First we’ll scrape the Neighborhood list for relevant data. We’ll create a dataframe for all the neighborhoods with their demographic data, then drop all the neighborhoods with a % of black less than 50%.

We’ll use geocoder to obtain latitude and longitude coordinates for each neighborhood and join that to our demographic dataframe. Then using folium we get a map like this:

Majority Black Neighborhoods in St. Louis

From here we will request up to 100 venues from the Foursquare API per neighborhood within 400m of the neighborhood. We then use one hot encoding and the venue_category attribute to obtain a dataframe of the frequency of each category of venue in each neighborhood.

Just to have a useful list of these frequencies, we’ve printed them out like this:

We’re going to sort and obtain the top 5 most common venues in each neighborhood, and then begin our KMeans clustering.

Finally, using folium, we can generate a map of the clustered neighborhoods.

Discussion

In examining the clusters further, we can identify several trends. First, that in manually choosing the amount of clusters, there was plenty of trial and error. This is a methodological drawback to KMeans clustering, however, it still helped here to really understand the defining characteristics of each cluster.

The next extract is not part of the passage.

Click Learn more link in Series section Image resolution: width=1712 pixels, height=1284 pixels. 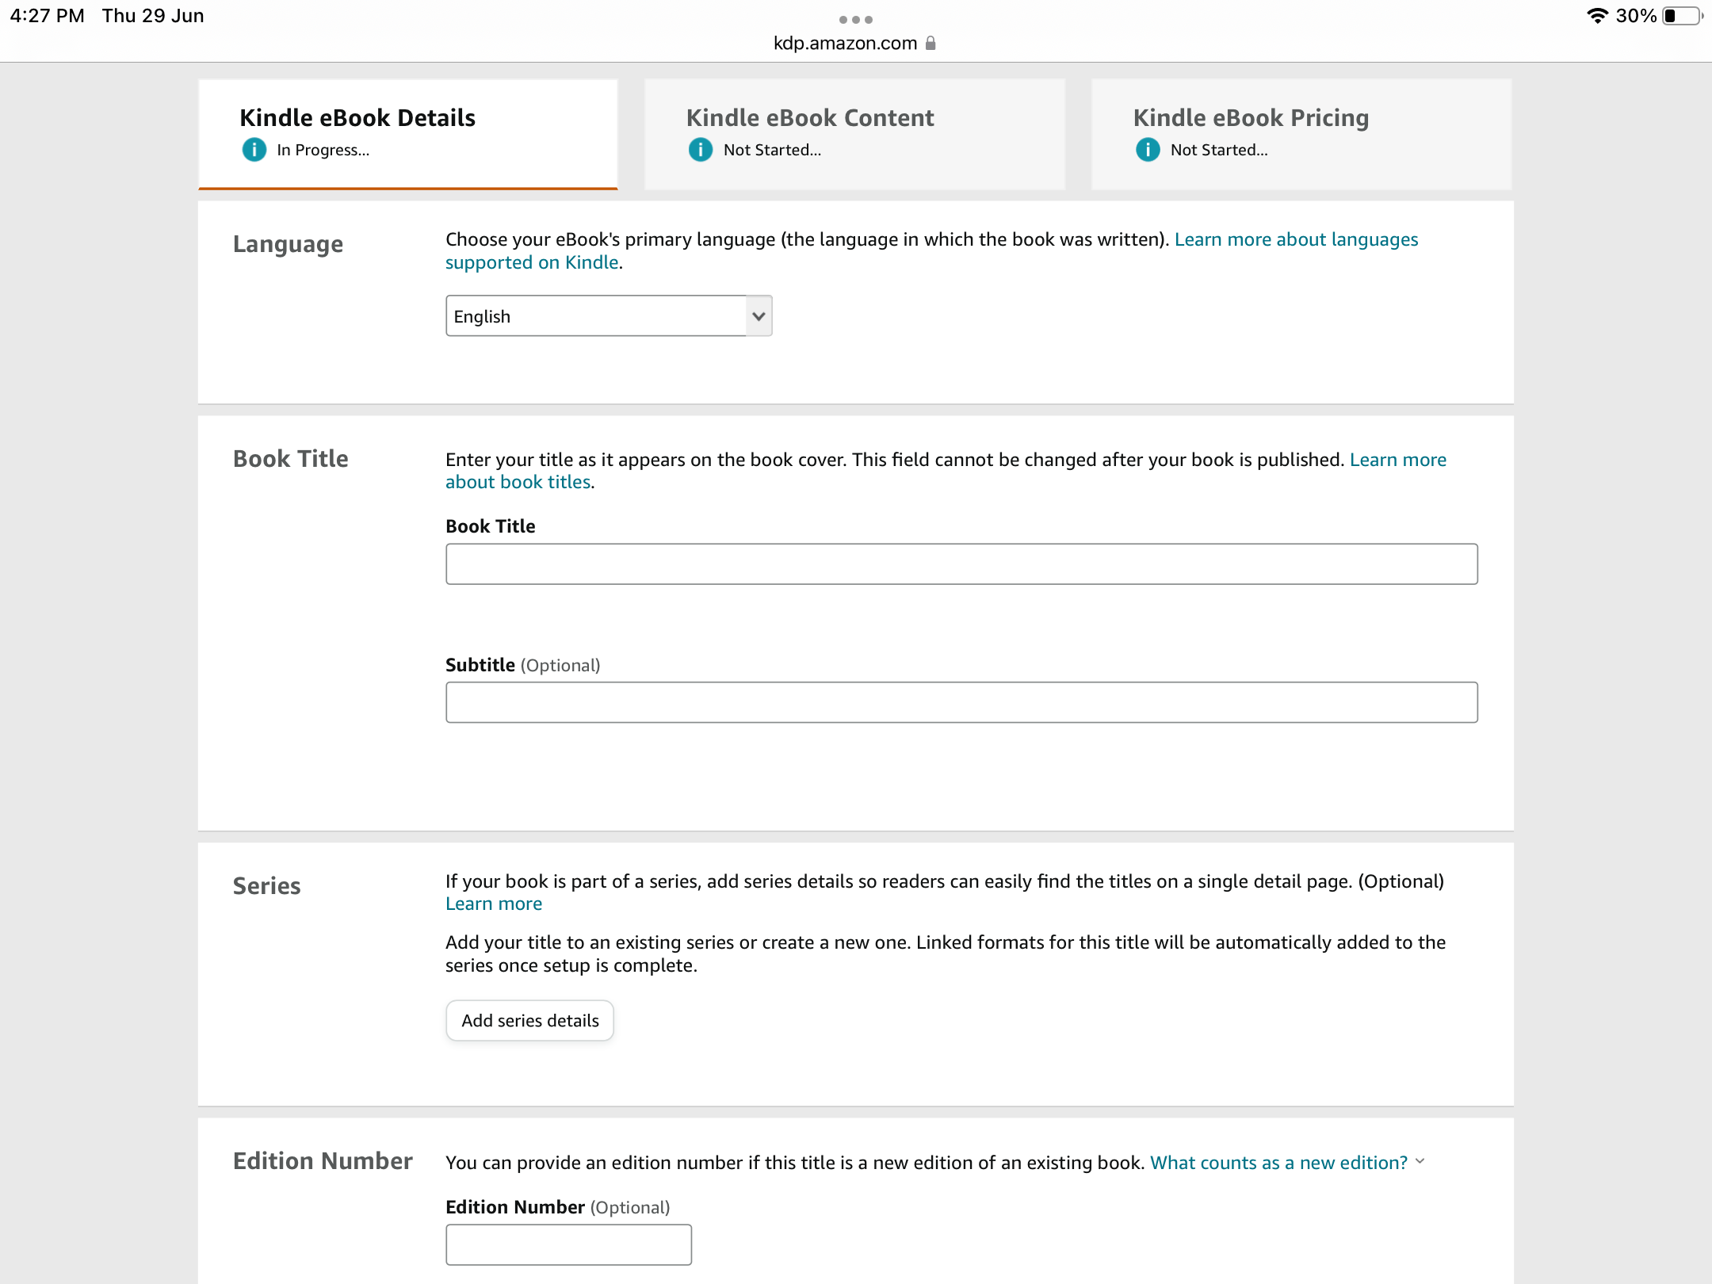click(494, 904)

Cluster 9 is obviously centered around St. Louis’ parks. An effective strategy would leverage the ongoing programming in those parks to find partners and opportunities for crowd appeals.

Conversely, cluster 1 is dominated by restaurants and other places where people will actually sit and congregate in small groups. Here, one on one interaction would seem intrusive, and barring renting out some of these places, rallies might seem odd. Multiple different rapport techniques will have to be used to work with these proprietors in order to build an effective coalition.

The other clusters each present unique challenges for organizing, and may require task-force like effort to effect meaningful change.

Conclusion

Civic and political campaigns have long relied upon voter files and predictive modeling to identify individual voters (or potential voters) for calls to action and support. However, the individual theory of civic engagement is fundamentally incomplete: while we all enter the voting booth on our own, the neighborhood that the polling place is in, and the community of voters surrounding that polling place shapes who gets to the ballot in the first place.

By bringing in venue data from Foursquare, we’ve been able to cluster these neighborhoods on the basis of the places where people go. In other words, we’ve identified the centers of gravity for community organizing. Employing a venue based strategy offers a hidden benefit.

Voter files are only as good as their latest data. Because the precise targets we’re trying to reach are infrequent or non-voters, voter file managers have an understandably difficult time getting data about them into the file and keeping their information up to date, especially compared to an every elections voter.

By removing the need to track each voter individually and focus instead on programming with stable community partners, less error or wasted effort is introduced.

An additional thought: Experienced organizers and longtime residents may not actually find anything new in this report. This makes sense; the report is less about uncovering some hidden understanding than to make explicit the implicit wisdom gained through many contact hours in the field.

Organizing is a profession with high burnout rates, chronic under-resourcing, and short tenures in most locations. It is rare to meet community activists who’ve been able to make the kinds of years and decades long efforts to erode or eradicate stubborn problems like gaps in voter equity. The ultimate worth of reports and analysis like this is to facilitate a faster time to effectiveness for organizers and campaigns who are not privliged enough to have deep human expertise to rely upon. If this model for neighborhood based organizing using venue data can help a campaign more effectively distribute their limited resources, that’s an outstanding result in the author’s opinion.